Q. I am dripping a little oil from the shifter area. How can I repair this? A. One of the easiest repairs. Remove shifter, dig out old seal carefully, insert new seal, replace lever, Total time: 15 - 20 minutes

Q. I just completed a stator repair and when I got the bike started, now it won't shift. What did I do wrong? A. The shifting fingers are not properly engaged inside the rear cover. Easy fix, but the cover has to come off. Always try shifting before buttoning up all the bolts on the rear case.

Q. What is the compression on these bikes? A. Honda says 171 lbs on each cylinder, with each cylinder within 10% of the other. Bikes seem to run OK with much lower numbers. These bikes have been known to run with 100 psi. If numbers are really low consider checking the valve adjustment. Tight valves can cause low compression.

Q. How often do I need to replace the piston rings? A. Rings are one of the most reliable and trouble free area of these bikes. 100,000+ miles if the engine has not been severely overheated, run without oil, or the cylinder has not been setting full of coolant or water for an extended period of time.

Q. How do I test the compression of my cylinders on my bike? A. Here's a thread on doing a compression test: LINK

Q. How long does it take to drop a engine on a CX? A. For the first time, probably 1-2 hours, depending on conditions. The purported, but unverified record is 17 minutes from functioning bike to engine on a crate by one person working.

Q. How much does one of these engines weigh with out the fluids and carbs? A. 140-150 LBS. [to CX GL forum thread topic engine weight.]

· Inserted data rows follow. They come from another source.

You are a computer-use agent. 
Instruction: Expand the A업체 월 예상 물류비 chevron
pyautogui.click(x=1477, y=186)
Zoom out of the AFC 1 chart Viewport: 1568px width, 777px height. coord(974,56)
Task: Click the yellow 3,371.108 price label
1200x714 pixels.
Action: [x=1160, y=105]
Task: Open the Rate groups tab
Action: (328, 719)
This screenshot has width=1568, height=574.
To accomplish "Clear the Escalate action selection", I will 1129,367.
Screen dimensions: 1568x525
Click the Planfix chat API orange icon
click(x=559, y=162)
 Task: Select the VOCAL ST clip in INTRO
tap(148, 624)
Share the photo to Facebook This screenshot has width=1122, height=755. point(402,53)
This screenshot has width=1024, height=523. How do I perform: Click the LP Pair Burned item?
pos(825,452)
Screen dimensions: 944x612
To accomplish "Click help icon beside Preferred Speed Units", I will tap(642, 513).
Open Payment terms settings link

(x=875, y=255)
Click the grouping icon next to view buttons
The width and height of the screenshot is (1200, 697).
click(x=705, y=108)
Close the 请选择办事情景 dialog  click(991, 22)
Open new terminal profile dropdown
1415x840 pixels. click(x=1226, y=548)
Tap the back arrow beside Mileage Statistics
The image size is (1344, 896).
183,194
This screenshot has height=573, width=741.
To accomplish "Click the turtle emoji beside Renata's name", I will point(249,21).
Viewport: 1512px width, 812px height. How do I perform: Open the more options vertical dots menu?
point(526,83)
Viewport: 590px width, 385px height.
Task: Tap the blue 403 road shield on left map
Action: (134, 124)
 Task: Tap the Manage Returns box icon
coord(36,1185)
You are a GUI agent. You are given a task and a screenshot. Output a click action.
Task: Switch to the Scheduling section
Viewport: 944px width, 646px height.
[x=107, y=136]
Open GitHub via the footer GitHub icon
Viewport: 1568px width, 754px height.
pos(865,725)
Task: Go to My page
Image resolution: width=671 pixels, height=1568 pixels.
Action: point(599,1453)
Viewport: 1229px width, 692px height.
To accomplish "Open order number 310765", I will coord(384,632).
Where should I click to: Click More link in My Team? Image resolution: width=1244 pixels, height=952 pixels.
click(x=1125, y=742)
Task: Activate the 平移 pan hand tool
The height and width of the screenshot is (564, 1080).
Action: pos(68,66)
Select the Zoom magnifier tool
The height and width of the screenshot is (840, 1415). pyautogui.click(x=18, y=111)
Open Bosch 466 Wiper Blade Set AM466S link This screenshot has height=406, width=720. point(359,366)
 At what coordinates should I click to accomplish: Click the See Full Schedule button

Q. What is the triple by-pass? A. On these bikes, three things often go bad at the same time. A triple by-pass is replacing the cam chain, stator, and mechanical (water pump) seal. Typical time frame is around 30-40 thousand miles. Often less, sometimes more, depending on maintenance factors. Triple Bypass LINK

Q. I have heard about a "leakdown test". What is it, and what will it tell me about my engine? A. The test involves pressurizing the cylinder at TDC, and then measuring the rate at which the pressure dissipates. It is a great test for cylinder health as listening to the radiator, crankcase, intake or exhaust can pinpoint the leakage path.